La fe no se presenta de improviso y sin ningún esfuerzo. Necesita tiempo y esfuerzo por nuestra parte. Así sucede en todas las cosas de este mundo. Salvo que el Señor disponga otra cosa, la fe que pedimos necesita insistencia y perseverancia. Y, sobre todo, un gran convencimiento y confianza de que a quien se la pedimos nos la puede dar. Y eso lleva tiempo y esfuerzo. No es cosa de unos días. El tiempo es la prueba y el testigo de que nuestra petición de fe va en serio, a pesar de que al Señor no le hace falta ese tiempo para saberlo.
Igual que el amor no se da ni se demuestra con palabras, la fe no se adquiere porque uno la pida. Solamente la puede dar Dios. Es un don gratuito que Dios nos regala. Pero, y ésta es la cuestión, Él sabe quien la pide con verdadera insistencia y perseverancia. La mujer cananea del Evangelio de hoy nos puede servir de ejemplo.
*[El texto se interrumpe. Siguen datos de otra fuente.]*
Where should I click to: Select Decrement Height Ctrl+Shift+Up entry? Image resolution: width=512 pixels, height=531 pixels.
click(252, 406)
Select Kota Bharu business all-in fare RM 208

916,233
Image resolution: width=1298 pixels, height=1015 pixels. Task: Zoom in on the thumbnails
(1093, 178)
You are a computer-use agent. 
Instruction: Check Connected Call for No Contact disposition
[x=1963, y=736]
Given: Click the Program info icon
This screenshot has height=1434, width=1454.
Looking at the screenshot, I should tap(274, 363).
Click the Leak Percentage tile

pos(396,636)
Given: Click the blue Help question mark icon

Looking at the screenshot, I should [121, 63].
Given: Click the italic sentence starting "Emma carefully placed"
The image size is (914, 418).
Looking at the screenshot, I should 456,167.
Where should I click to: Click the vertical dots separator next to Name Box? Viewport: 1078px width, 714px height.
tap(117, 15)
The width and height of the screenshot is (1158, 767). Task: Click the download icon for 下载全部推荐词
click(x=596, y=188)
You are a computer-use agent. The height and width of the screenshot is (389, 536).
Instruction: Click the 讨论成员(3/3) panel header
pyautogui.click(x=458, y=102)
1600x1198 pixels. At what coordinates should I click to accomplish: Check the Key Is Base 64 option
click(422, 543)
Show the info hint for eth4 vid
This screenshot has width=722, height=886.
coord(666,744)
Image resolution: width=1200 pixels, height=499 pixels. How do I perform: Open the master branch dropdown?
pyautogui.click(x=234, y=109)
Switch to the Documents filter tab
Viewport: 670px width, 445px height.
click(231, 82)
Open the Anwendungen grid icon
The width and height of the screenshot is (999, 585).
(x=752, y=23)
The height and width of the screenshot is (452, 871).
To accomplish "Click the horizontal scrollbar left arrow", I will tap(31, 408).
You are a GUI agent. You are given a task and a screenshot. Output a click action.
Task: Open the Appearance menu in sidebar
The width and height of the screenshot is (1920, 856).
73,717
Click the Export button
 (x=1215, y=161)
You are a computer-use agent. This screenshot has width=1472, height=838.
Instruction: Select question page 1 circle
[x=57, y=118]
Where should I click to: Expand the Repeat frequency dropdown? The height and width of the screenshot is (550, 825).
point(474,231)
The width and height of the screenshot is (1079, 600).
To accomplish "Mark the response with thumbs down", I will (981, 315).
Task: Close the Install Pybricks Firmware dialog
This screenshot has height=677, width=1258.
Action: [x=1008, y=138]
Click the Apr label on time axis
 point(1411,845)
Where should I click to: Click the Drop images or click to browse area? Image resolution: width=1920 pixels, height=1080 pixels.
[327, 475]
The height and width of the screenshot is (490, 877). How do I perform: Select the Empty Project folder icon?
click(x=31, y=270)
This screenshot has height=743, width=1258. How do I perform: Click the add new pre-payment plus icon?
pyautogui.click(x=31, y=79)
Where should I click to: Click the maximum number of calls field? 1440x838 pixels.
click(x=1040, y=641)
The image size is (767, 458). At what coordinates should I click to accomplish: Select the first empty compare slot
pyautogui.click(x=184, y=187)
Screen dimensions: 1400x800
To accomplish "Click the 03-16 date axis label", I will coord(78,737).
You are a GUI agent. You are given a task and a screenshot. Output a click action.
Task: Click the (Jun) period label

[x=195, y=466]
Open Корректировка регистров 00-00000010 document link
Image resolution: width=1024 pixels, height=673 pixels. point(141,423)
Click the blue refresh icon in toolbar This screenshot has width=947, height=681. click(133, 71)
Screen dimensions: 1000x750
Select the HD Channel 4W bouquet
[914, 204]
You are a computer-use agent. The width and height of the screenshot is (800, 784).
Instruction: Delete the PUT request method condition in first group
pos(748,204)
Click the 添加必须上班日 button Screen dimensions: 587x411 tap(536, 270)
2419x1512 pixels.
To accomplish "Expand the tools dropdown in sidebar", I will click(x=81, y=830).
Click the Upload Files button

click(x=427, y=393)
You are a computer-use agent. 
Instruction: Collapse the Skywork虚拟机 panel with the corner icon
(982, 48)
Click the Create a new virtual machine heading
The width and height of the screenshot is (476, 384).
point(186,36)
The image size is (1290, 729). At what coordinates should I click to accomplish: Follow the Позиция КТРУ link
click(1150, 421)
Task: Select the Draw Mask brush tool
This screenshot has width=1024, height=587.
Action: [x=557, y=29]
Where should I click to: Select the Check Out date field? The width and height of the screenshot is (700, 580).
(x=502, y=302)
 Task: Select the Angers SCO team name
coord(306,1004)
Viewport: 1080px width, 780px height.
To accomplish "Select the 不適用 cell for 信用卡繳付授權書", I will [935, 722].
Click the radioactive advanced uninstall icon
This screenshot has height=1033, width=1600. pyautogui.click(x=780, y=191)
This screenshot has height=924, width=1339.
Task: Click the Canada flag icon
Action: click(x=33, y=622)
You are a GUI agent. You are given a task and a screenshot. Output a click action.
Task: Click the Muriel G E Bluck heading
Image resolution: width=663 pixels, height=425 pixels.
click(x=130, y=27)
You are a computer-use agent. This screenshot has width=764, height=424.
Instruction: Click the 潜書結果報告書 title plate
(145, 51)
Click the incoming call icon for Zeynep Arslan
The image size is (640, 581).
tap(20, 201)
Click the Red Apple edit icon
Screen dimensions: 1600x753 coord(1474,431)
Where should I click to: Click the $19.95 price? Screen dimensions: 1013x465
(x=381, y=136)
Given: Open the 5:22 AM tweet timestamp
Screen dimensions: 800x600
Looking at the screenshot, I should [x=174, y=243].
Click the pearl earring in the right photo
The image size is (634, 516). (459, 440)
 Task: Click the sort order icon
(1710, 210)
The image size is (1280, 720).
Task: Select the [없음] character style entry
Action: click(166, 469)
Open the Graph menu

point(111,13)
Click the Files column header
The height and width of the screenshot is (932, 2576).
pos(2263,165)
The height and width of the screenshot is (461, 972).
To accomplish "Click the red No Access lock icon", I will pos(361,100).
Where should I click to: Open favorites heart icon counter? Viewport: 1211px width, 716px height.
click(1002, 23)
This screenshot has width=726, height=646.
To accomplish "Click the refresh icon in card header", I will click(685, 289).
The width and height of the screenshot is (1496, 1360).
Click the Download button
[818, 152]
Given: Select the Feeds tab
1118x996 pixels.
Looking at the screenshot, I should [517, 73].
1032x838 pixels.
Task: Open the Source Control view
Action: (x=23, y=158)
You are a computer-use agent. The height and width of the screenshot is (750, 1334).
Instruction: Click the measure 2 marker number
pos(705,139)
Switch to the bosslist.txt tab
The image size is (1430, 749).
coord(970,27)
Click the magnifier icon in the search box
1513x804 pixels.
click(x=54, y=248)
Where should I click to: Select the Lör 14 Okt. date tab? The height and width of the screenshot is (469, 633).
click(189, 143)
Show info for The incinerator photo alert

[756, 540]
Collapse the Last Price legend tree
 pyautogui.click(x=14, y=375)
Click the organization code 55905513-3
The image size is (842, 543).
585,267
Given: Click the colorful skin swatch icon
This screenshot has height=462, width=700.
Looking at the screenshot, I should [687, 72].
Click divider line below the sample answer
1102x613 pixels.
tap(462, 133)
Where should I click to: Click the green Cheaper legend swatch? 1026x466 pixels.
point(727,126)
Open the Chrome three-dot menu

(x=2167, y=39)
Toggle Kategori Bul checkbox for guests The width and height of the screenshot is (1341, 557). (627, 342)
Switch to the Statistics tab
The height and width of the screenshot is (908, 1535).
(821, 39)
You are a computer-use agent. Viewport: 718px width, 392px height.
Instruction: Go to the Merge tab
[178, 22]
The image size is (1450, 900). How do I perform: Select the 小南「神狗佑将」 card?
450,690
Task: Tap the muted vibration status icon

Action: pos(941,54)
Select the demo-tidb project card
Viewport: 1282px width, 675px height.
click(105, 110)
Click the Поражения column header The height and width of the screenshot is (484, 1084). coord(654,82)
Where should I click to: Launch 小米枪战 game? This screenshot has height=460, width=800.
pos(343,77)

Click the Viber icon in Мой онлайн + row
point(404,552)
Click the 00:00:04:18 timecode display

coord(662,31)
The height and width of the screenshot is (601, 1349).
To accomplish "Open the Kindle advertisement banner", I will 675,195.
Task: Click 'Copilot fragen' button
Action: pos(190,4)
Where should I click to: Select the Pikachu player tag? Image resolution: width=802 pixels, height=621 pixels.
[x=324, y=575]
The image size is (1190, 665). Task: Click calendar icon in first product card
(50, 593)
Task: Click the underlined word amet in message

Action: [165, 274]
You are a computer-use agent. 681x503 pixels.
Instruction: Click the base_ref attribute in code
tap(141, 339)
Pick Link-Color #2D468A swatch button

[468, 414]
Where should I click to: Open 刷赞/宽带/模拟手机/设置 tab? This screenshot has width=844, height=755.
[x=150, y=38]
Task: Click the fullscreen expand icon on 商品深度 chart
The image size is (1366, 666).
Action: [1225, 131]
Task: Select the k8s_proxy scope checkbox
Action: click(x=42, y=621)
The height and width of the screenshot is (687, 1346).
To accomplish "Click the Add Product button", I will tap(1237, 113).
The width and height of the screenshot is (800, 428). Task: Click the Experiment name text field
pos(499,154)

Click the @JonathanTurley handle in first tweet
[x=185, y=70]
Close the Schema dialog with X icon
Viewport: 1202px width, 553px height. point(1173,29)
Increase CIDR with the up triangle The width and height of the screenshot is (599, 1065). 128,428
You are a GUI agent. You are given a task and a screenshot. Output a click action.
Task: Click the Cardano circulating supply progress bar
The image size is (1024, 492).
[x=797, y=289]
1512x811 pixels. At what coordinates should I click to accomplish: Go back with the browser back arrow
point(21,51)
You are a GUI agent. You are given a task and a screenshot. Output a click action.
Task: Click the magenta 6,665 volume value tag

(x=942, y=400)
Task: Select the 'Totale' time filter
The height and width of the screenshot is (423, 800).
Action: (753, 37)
Pidamos con insistencia, con paciencia y perseverancia y, sobre todo, con fe para que el Señor prenda nuestros corazones del fuego de la fe. Tengamos confianza y no desfallezcamos y, al igual que aquella mujer cananea, siendo de la condición que seamos, insistamos y creamos que el Señor es Señor de todos, de buenos y malos; de cercanos y lejanos; de amigos y enemigos. En definitiva, de todos aquellos que están abiertos a recibir su Amor con mansedumbre y humildad, incluso debajo de la mesa donde se derrama lo que otros dejan caer.
Pidamos humildad, perseverancia y mucha paciencia para no desesperar ni desfallecer. Jesús, el Hijo de Dios, ha venido a salvarnos, a darnos plenitud de felicidad y Vida Eterna. Creamos, pues, que nos dará ese don de la fe para que podamos seguirle, obedecerle y vivir en plenitud su Palabra. Amén.